(Given task): Lay out the lines below that begin with the one containing "Click the angled dimension value 5" and end with the one containing "Viewport: 360px width, 360px height. click(274, 70)", both included, as a JSON list of strings with one string per line and blank lines omitted.

(Material provided):
______________________________

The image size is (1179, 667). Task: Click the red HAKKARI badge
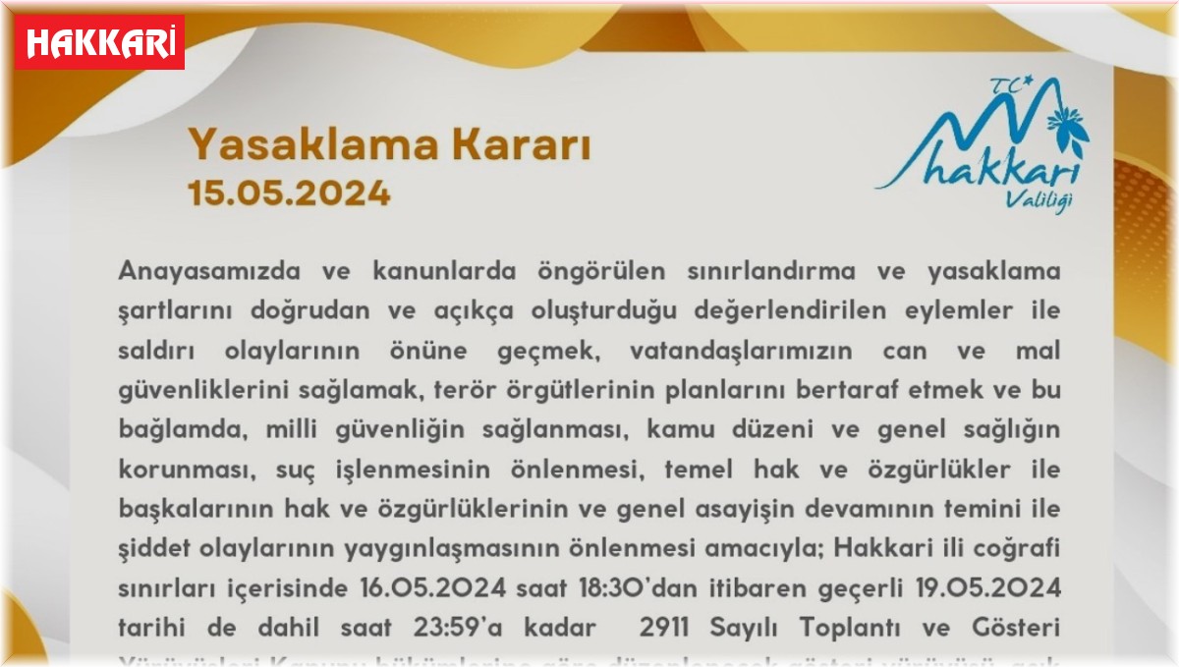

______________________________

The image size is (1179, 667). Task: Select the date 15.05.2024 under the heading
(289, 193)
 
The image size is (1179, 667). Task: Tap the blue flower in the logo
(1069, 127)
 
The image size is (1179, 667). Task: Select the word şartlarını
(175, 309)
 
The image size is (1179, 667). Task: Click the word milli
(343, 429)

______________________________

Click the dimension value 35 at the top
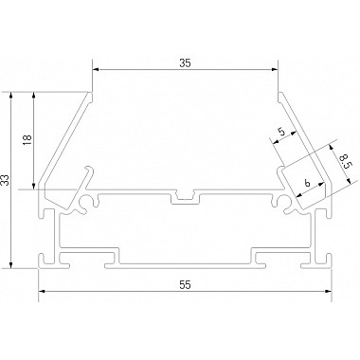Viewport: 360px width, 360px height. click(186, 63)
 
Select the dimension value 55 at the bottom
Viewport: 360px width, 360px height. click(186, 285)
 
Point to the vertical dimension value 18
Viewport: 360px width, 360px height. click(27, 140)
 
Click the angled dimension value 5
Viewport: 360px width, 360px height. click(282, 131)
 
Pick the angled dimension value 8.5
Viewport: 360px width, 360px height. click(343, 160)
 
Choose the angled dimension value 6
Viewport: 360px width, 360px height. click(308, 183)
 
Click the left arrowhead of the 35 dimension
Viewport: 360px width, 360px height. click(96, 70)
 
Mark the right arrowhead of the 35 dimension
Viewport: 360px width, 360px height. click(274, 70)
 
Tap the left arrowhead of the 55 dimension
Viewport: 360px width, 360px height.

______________________________

(Complete output):
[
  "Click the angled dimension value 5",
  "Viewport: 360px width, 360px height. click(282, 131)",
  "Pick the angled dimension value 8.5",
  "Viewport: 360px width, 360px height. click(343, 160)",
  "Choose the angled dimension value 6",
  "Viewport: 360px width, 360px height. click(308, 183)",
  "Click the left arrowhead of the 35 dimension",
  "Viewport: 360px width, 360px height. click(96, 70)",
  "Mark the right arrowhead of the 35 dimension",
  "Viewport: 360px width, 360px height. click(274, 70)"
]